Whether this is can be considered good or not, £12m is a substantial loss for a business only valued at £65m today.
It is hard to know what to make of Flybe. For some time now they have been cited as a turnaround possibility. It is true that it would be very difficult for a competitor to enter their markets, with slots at airports being difficult to obtain. The question is, is there enough profitability in those markets? The company have vowed to make their network more efficient and concentrate on profitable routes, but hasn’t this always been the case?
Hammering down costs in this industry also seems quite difficult. The majority of costs are already committed, and making savings on safety can really backfire, as trustworthiness is key when it comes to flying. Not to mention that most airlines are up to more or less the same strategies. Customer demand is also not evenly distributed throughout the year: demand goes up massively during holiday periods, resulting in times of over-capacity and times of under-capacity.

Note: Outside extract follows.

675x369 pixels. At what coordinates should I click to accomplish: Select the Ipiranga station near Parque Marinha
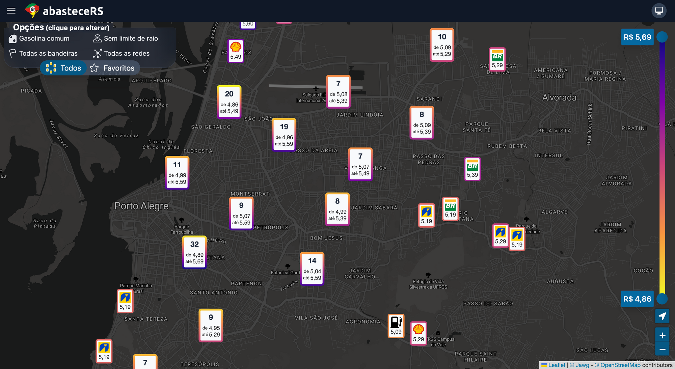(125, 301)

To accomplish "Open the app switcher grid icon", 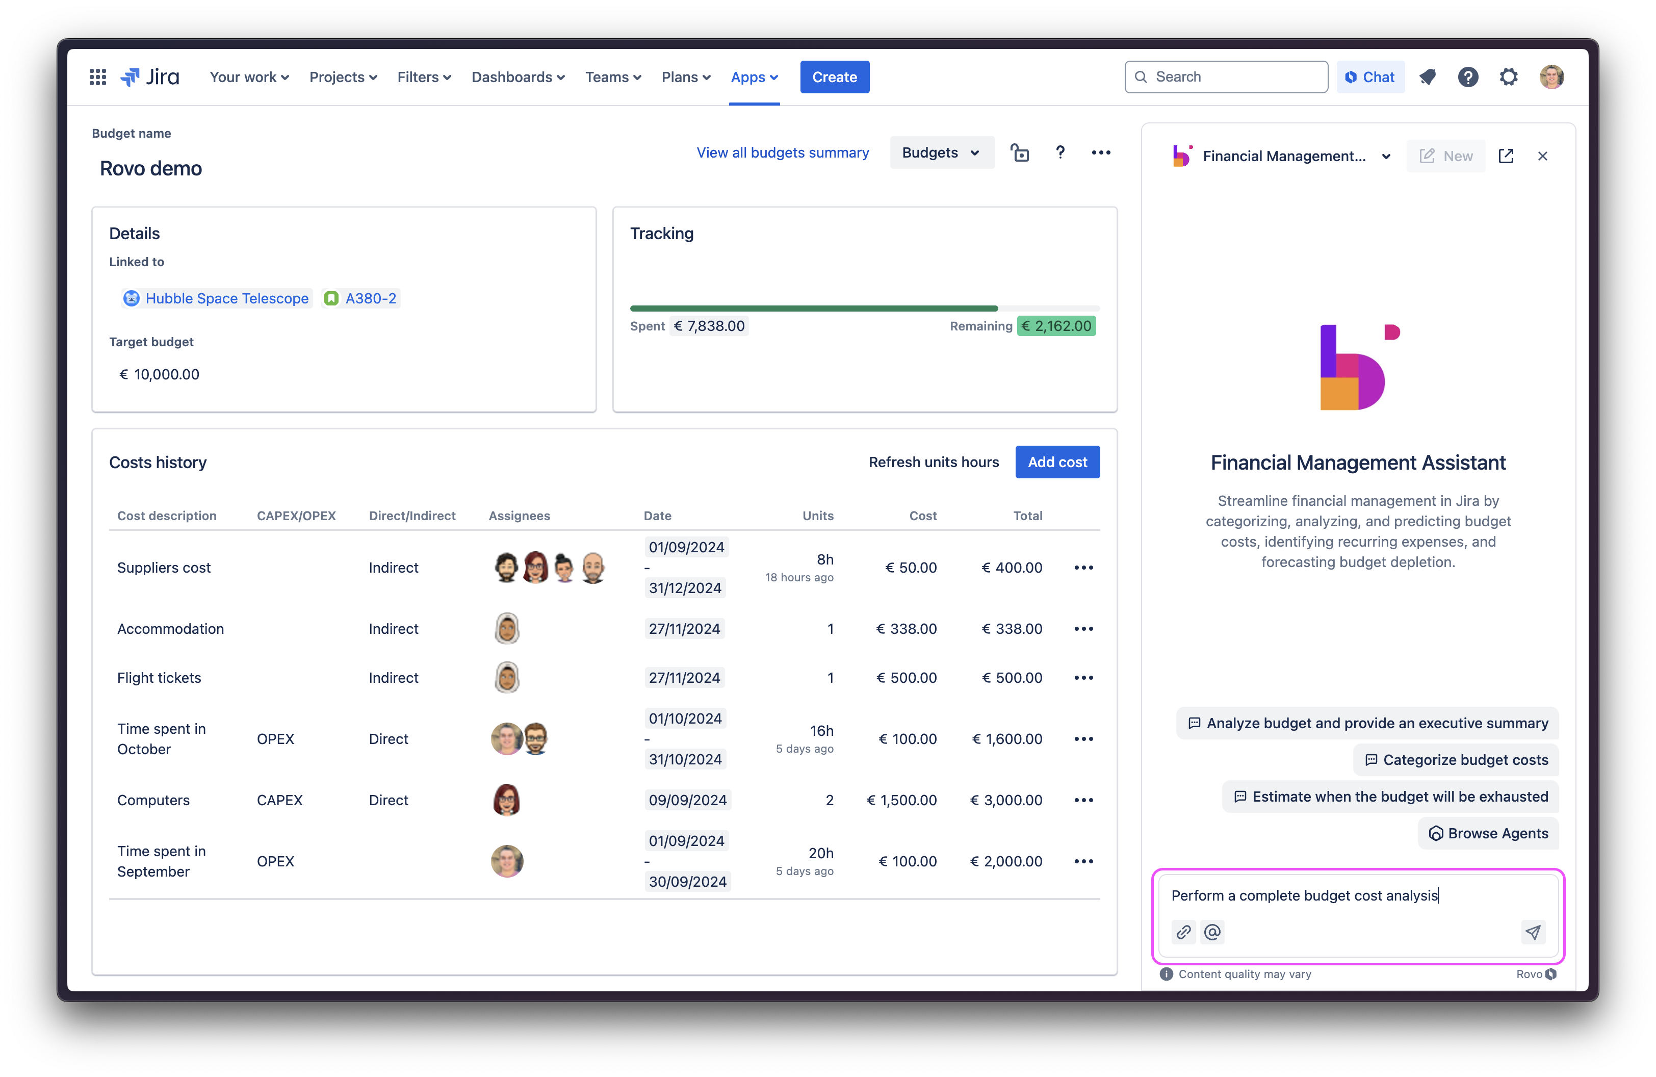I will pyautogui.click(x=97, y=77).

One of the problems that Flybe have had is that they have too many aircraft. 53 aircraft are on lease, with a total rental cost of £101.7m. Given that this has to be paid irrespective, there are pressures to try to use these assets as much as possible (read: cheap fares). Operationally we have seen a slight reversal in the past year: a mixture of returning aircraft and cutting unprofitable routes has seen the number of available seats reduce, but passenger numbers increase.
The balance sheet shows a large amount of debt: at £59.1m, this is almost bigger than the market cap. This has been a massive swing from the past years (where the group showed a large cash position). In part, the reversal has been due to the decision to purchase aircraft, and as such, debt here is slightly less of a problem, as it is secured on aircraft which have fairly predictable values.
This is fine on its own, but pales into comparison when compared to other airlines who have been really making hay the past few years: Easyjet, IAG, Ryanair and even Wizz have reported good profits and decent margins. Wizz last set of accounts showed profits of 275m EUR on a turnover of almost 2bn.
Flybe could well be the same if only somehow it could find the means to get more money from customers. After all, assuming flight costs are the same, any gains would be mostly profit, as most of its fixed costs would stay the same. The trouble is, it does seem that many of the problems it faces are structural. It flies out of mainly secondary airports, which have less defined demand. Its turboprop-dominated fleet offers some distinct advantages (ability to fly to airports with shorter runways) but also some concrete disadvantages, as it is much slower than a jet, resulting in longer flight times.
The environment for more marginal airlines looks fairly bleak in my opinion. Although having said that I do believe there may be value in Flybe being taken over and carved up. There are likely to be some quite profitable regional routes, some routes which can be profitable with subsidies, and some routes that just are loss making. From an investors point of view, someone may be quite willing to pay the price to get into the market and if that happens it would be at a premium to the price today. I’d go 3/5.